Epiney Simon · Ständerat · 2003-03-20
Epiney Simon · Ständerat · Wallis · Christlichdemokratische Fraktion · 2003-03-20
Wortprotokoll
La minorité veut donc introduire une réglementation du profil d'ADN sur requête personnelle. Cette possibilité serait par exemple accordée à quelqu'un qui voudrait faire taire une rumeur qui est colportée sur son compte. Donc, a priori, c'est une préoccupation qui est tout à fait légitime.
Toutefois, de l'avis de la majorité de la commission, cette espèce de droit à la disculpation risque d'affaiblir la présomption d'innocence.
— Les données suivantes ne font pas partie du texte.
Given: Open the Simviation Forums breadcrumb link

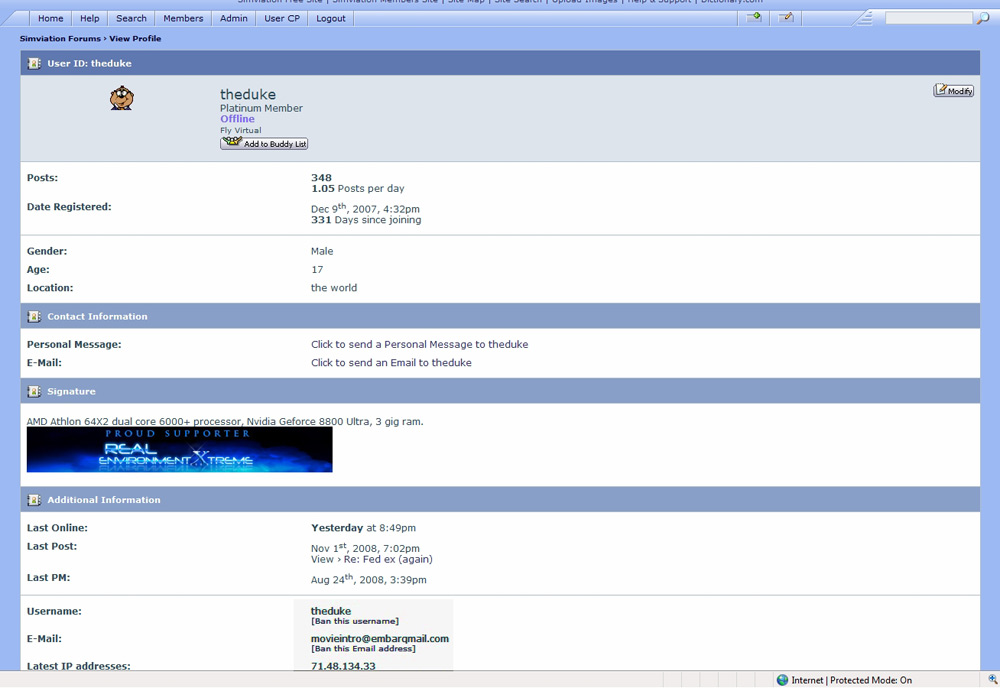Looking at the screenshot, I should [60, 39].
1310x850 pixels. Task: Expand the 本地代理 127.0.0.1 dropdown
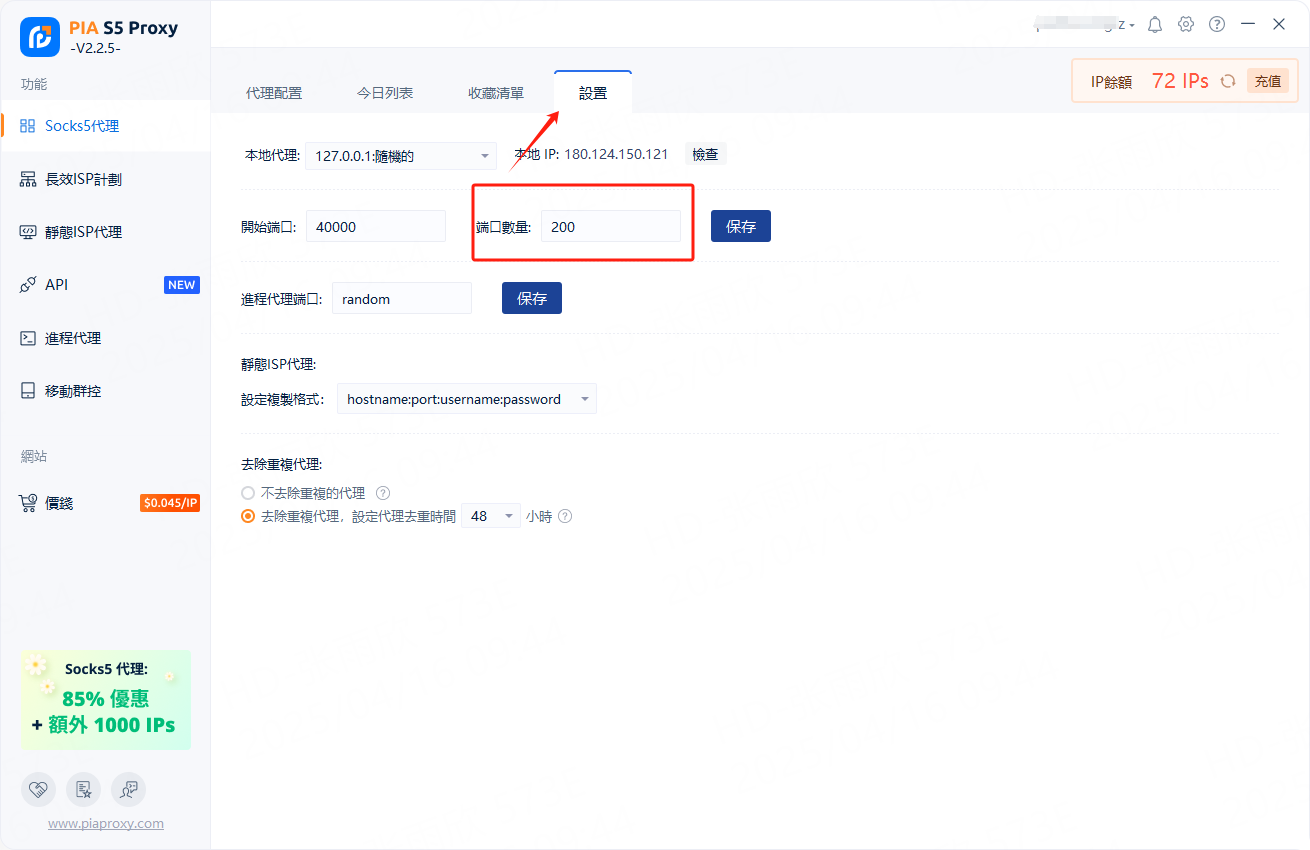click(x=400, y=156)
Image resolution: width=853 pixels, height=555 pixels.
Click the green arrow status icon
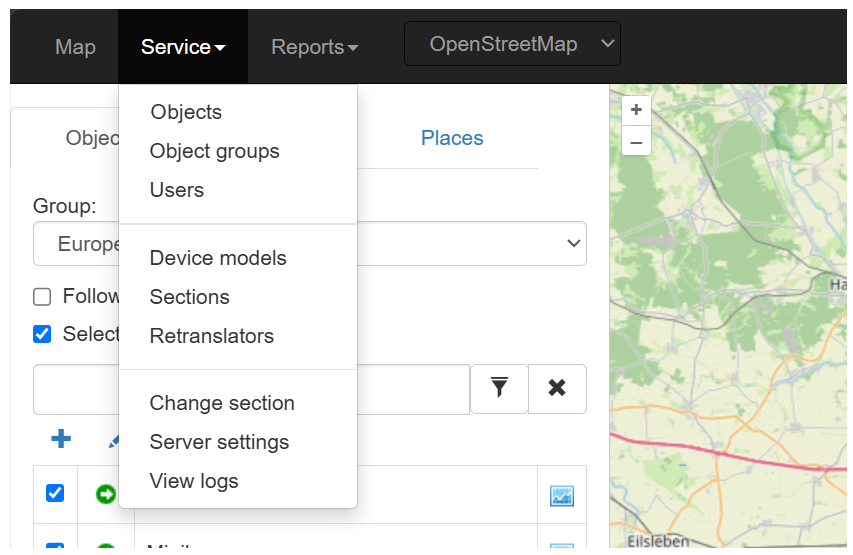point(106,494)
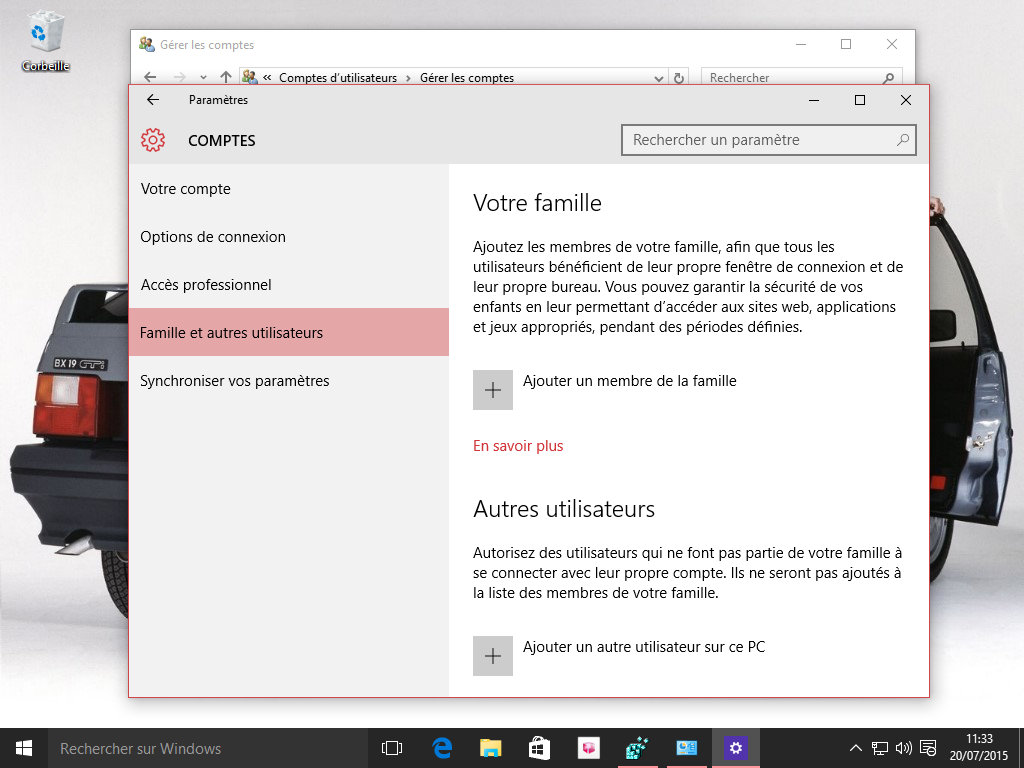Show hidden icons in the system tray
The image size is (1024, 768).
[856, 747]
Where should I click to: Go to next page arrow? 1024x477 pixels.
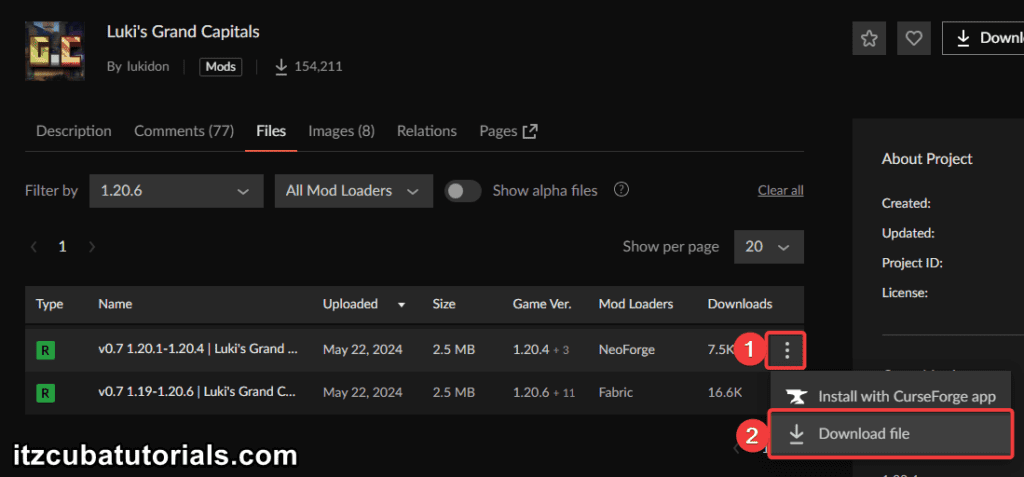[x=92, y=246]
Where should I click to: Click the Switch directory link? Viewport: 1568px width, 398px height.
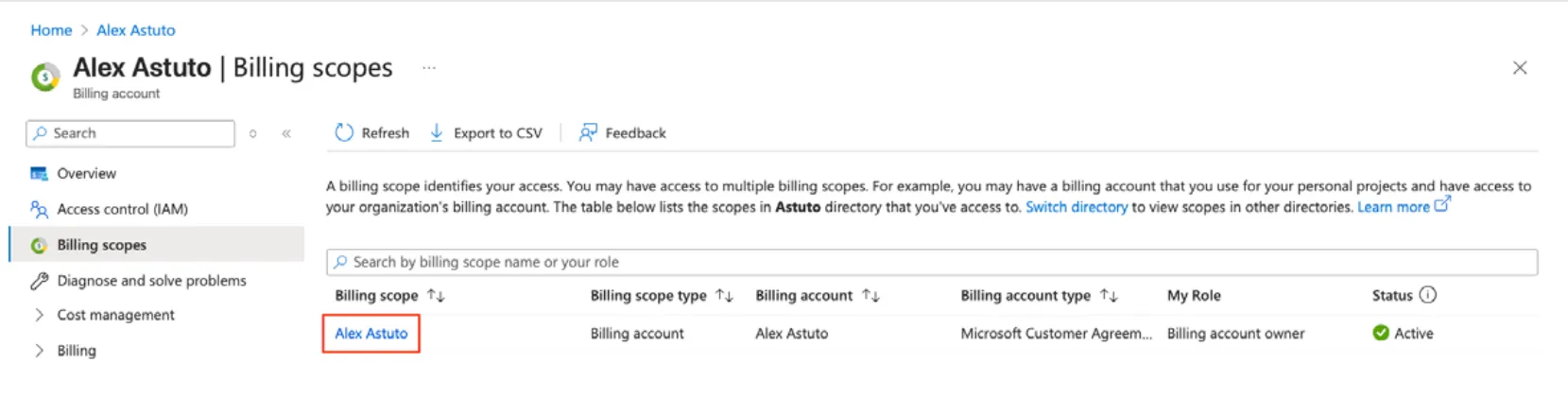pos(1077,207)
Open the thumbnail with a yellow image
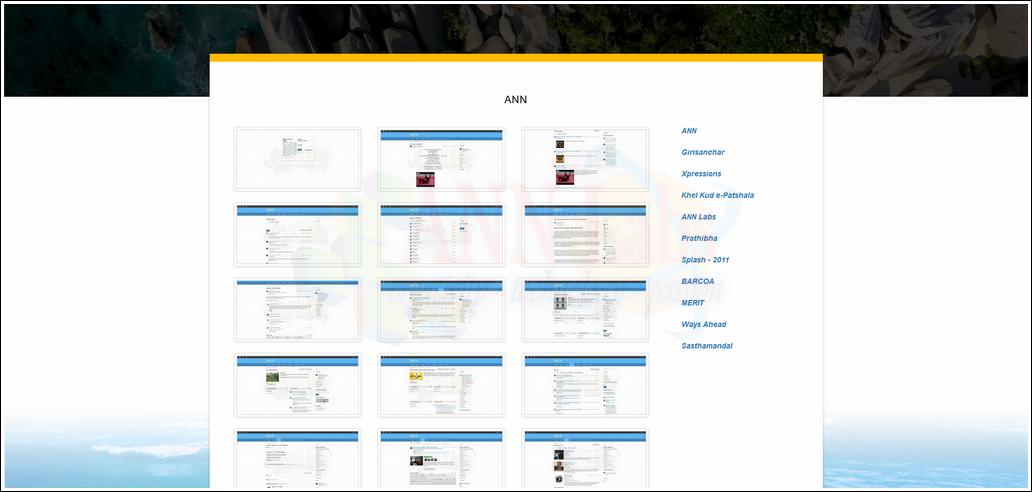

Si chacun peut exiger l'établissement de son profil d'ADN chaque fois qu'il est soupçonné, nous pensons qu'on affaiblit de la sorte la présomption d'innocence. En plus, c'est un véritable corps étranger dans notre ordre juridique. Pourquoi devrait-on permettre à quelqu'un de se disculper uniquement dans le domaine de l'ADN et non pas dans les autres secteurs de la procédure?
On peut redouter également des abus. Prenons l'exemple d'une personne qui voudrait avoir accès à un dossier pour essayer de l'influencer, parce qu'une de ses connaissances - un adversaire politique ou quelqu'un qu'il déteste - est concernée. Il pourrait revendiquer ce droit à la disculpation pour pouvoir s'introduire dans le dossier et faire en sorte de l'orienter d'une certaine manière.
Nous estimons donc que, tout bien pesé, la proposition de minorité Pfisterer Thomas pose la bonne question mais n'apporte pas la bonne réponse.